US President Barack Obama wants to introduce new laws to prosecute those who sell botnets and stolen US financial data, and allow authorities to halt sales of spyware used to commit ID theft or stalk citizens.
Speaking overnight during a tour of the Department of Homeland Security's cyber security nerve centre, Obama renewed his push to strengthen his country's cyber security laws following recent large-scale attacks against the likes of Sony Pictures and Target.
He said such attacks had highlighted the need to secure financial systems, power grids and healthcare systems against malicious actors.
"We've got to stay ahead of those who would do us harm. The problem is that government and the private sector are still not always working as closely together as we should," Obama said.
Congress has tried and failed for years to pass legislation to encourage companies to share data from attacks with the government, and each other, but grappled with liability issues raised by companies and privacy concerns from civil liberties groups.
But Obama has proposed legislation, due to be sent to Congress today, that seeks a balance.
To address the challenges of information sharing, the US government has proposed to offer liability protection to companies that provide information in near real-time to the government, but require them to strip it of any personal data.

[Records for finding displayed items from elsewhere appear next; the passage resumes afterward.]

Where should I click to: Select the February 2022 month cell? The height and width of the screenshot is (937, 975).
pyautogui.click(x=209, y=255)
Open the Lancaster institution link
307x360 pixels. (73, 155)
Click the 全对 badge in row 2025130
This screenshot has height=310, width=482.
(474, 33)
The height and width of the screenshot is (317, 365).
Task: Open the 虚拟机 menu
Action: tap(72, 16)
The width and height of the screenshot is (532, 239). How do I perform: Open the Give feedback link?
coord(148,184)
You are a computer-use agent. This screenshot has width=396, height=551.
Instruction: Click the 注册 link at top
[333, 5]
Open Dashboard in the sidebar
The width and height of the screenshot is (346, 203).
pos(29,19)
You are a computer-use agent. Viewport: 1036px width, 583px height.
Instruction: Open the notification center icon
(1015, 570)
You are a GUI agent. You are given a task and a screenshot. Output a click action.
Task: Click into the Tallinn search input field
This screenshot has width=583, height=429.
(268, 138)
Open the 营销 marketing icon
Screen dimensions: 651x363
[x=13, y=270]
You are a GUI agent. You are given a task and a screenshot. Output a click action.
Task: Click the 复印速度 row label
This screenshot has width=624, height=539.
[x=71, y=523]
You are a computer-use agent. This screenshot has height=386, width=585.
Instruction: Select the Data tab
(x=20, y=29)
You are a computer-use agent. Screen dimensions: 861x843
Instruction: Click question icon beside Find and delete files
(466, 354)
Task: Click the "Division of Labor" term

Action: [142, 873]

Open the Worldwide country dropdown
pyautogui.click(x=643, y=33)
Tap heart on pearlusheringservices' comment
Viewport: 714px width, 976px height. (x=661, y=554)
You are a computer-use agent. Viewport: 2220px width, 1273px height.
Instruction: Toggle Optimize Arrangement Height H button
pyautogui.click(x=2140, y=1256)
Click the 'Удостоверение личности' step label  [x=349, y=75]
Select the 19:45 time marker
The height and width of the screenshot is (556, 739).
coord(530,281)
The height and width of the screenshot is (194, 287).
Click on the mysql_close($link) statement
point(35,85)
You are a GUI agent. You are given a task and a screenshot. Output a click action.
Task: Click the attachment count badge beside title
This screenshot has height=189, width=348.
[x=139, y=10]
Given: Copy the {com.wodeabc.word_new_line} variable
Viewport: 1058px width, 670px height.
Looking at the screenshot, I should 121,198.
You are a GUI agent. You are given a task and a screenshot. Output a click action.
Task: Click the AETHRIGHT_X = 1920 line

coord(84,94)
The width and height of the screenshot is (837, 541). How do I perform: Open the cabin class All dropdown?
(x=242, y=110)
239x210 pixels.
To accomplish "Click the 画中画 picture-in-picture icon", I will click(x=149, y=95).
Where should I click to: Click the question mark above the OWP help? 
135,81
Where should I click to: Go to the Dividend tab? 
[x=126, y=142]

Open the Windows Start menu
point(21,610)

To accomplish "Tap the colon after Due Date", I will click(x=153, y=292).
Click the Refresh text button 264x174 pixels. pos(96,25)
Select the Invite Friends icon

Obama has also floated allowing law enforcement to prosecute those who sell botnets and stolen US financial information such as credit card and bank account numbers. The authorities would also be able to "deter the sale" of spyware used to stalk or commit ID theft.
Under the proposed legislation, courts would have the power to shut down botnets used for distributed denail of services attacks.
The draft laws also include a national data breach reporting scheme. Obama has previously announced his intention to give businesses 30 days to notify cusomters if their personal information has been compromised.